L. T. Johnson writes,
From the sages of ancient Egypt, through the biblical books of Proverbs and Sirach, to the essays of Plutarch and Seneca, there is a consensus that silence is better than speech, that hearing, not speaking, is the pathway to wisdom, that speech when necessary should be brief, that above all speech should be under control and never the expression of rage or envy.[6]
And then he adds that the philosophers and moralists were
aware how difficult control of the tongue is, but they [were] fundamentally sanguine about the possibility of bringing speech into line with reason and virtue. James is not. He flatly asserts that no one can control speech… In James’s treatment, the tongue is almost a cosmic force set on evil.[7]
But James hasn’t argued himself into a corner where all he can do is urge silence. A fig tree cannot yield olives any more than a grapevine figs. And a spring doesn’t pour out fresh water and brackish water. Only humans let blessing and cursing flow from the same mouth. Only humans are made in the image of God and yet dishonor the image in each other, again and again.
But God hasn’t left us to our lies and alternate facts, our slander and our slurs. God has spoken and God is speaking - light and life, truth and redemption and righteousness. And our first language has always been blessing and praise in response to God’s creative speech. Blessing and praise are as old as creation. Long before there were hymns and prayers and liturgies, there was praise.

■ **Provided material**

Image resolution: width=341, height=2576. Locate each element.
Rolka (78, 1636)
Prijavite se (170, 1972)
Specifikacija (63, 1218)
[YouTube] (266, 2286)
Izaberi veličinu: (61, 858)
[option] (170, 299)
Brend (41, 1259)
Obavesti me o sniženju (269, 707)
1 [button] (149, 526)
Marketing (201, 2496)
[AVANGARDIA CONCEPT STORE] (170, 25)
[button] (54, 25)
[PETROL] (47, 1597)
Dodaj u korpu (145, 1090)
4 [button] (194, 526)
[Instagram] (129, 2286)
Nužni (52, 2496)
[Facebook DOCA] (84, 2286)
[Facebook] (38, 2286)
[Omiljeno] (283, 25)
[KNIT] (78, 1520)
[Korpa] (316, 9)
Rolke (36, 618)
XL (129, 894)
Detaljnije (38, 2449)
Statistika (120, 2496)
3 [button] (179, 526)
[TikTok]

■ **Exercise set**
1. From the passage on speech and the tongue, list every source the first quotation names as sharing a consensus that silence is better than speech.
2. In the passage on speech and the tongue, rewrite the part that opens with the words containing "But God hasn’t" and closes with "there was praise.", changing "slander" to "gossip".

■ **Expected answers**
1.
- the sages of ancient Egypt
- the biblical book of Proverbs
- the biblical book of Sirach
- the essays of Plutarch
- the essays of Seneca

2.
But God hasn’t left us to our lies and alternate facts, our gossip and our slurs. God has spoken and God is speaking - light and life, truth and redemption and righteousness. And our first language has always been blessing and praise in response to God’s creative speech. Blessing and praise are as old as creation. Long before there were hymns and prayers and liturgies, there was praise.